> **TASK ITEM**
Exactly the lines below from the line with "Open Results column sort arrow" through the line with "Task: Click Select all results link" must make up the answer, both ends included and pictures left out.

> **MATERIAL PROVIDED**

◇ ◇ ◇

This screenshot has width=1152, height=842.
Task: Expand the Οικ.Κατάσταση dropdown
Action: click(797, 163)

◇ ◇ ◇

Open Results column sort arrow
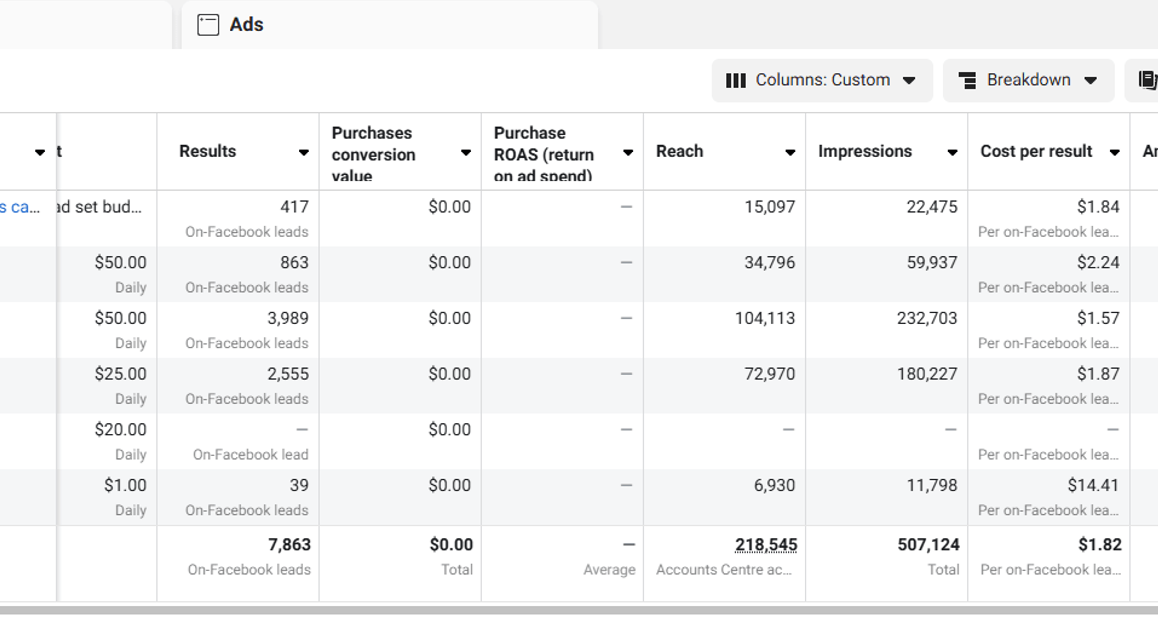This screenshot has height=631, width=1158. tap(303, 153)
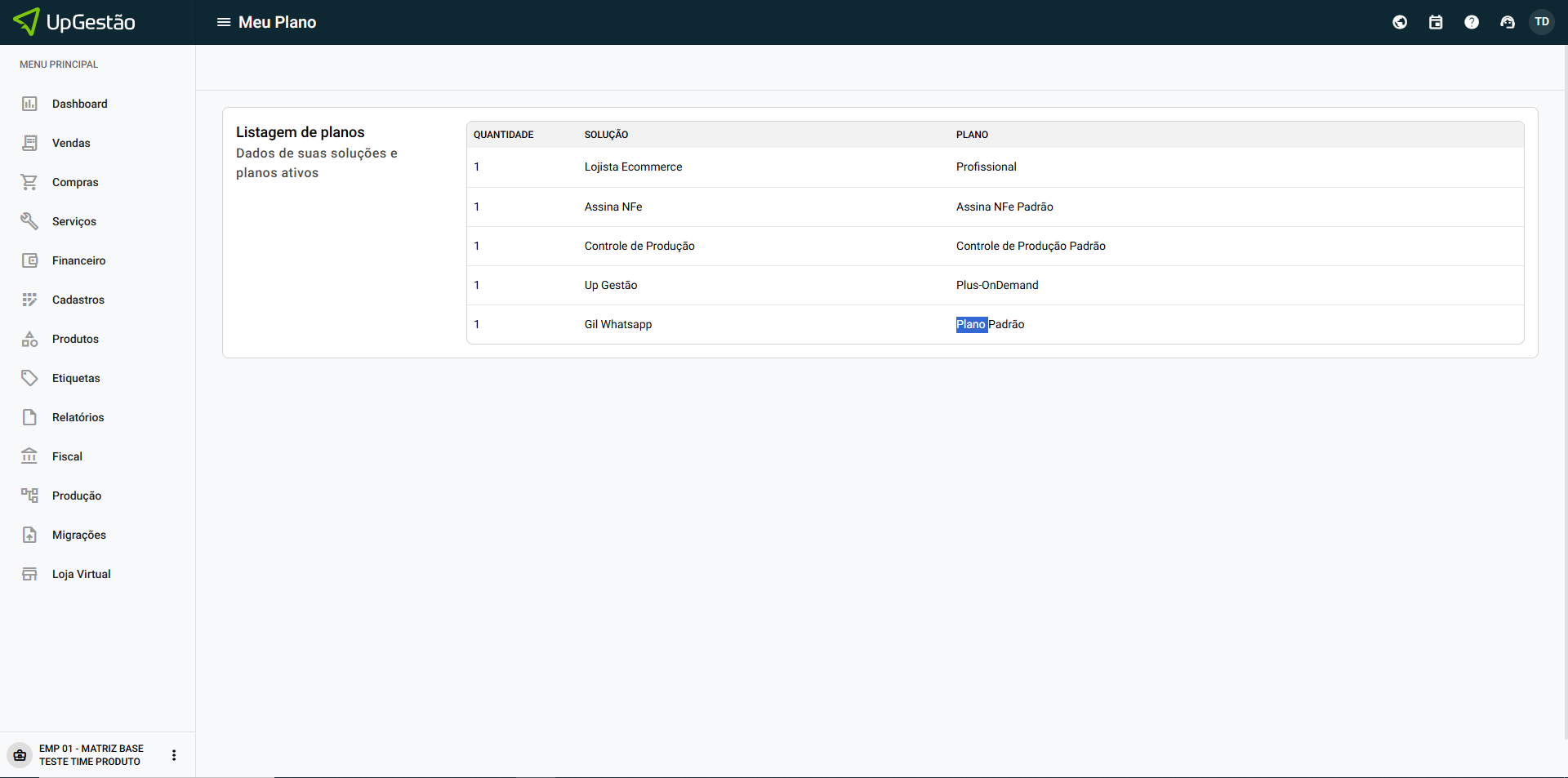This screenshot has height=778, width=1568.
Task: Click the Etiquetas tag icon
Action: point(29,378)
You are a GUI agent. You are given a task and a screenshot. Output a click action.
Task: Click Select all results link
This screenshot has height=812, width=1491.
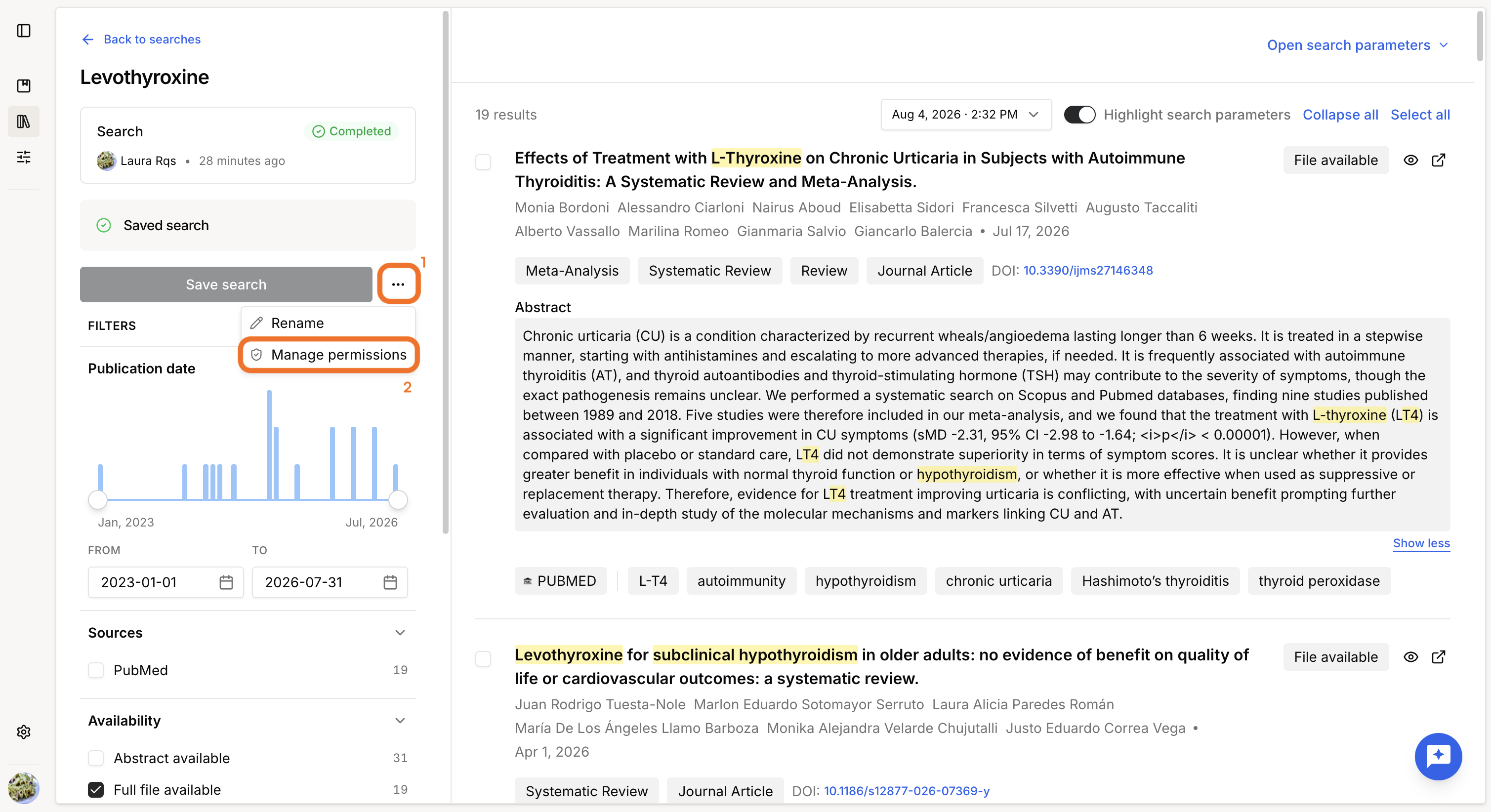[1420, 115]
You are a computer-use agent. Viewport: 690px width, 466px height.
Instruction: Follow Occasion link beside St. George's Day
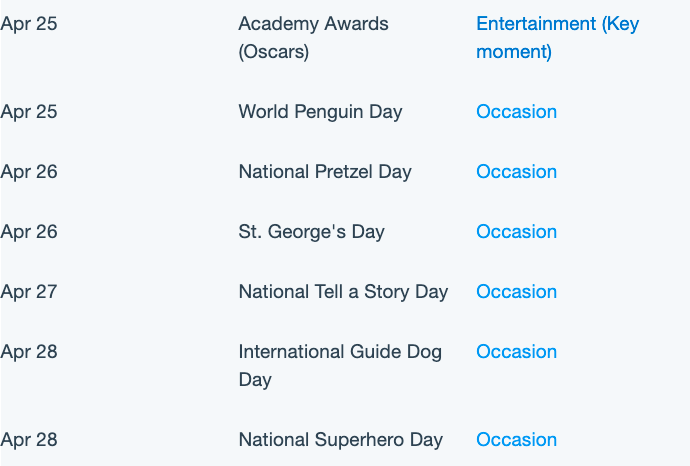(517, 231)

◇ ◇ ◇

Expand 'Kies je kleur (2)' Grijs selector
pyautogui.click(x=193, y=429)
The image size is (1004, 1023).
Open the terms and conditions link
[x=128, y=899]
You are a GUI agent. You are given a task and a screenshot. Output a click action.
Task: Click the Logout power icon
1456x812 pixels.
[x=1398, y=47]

◇ ◇ ◇

> **ANSWER BELOW**
Open Results column sort arrow
This screenshot has height=631, width=1158. tap(303, 153)
This screenshot has height=778, width=1568.
Task: Click the Etiquetas tag icon
Action: point(29,378)
You are a GUI agent. You are given a task and a screenshot. Output a click action.
Task: Click Select all results link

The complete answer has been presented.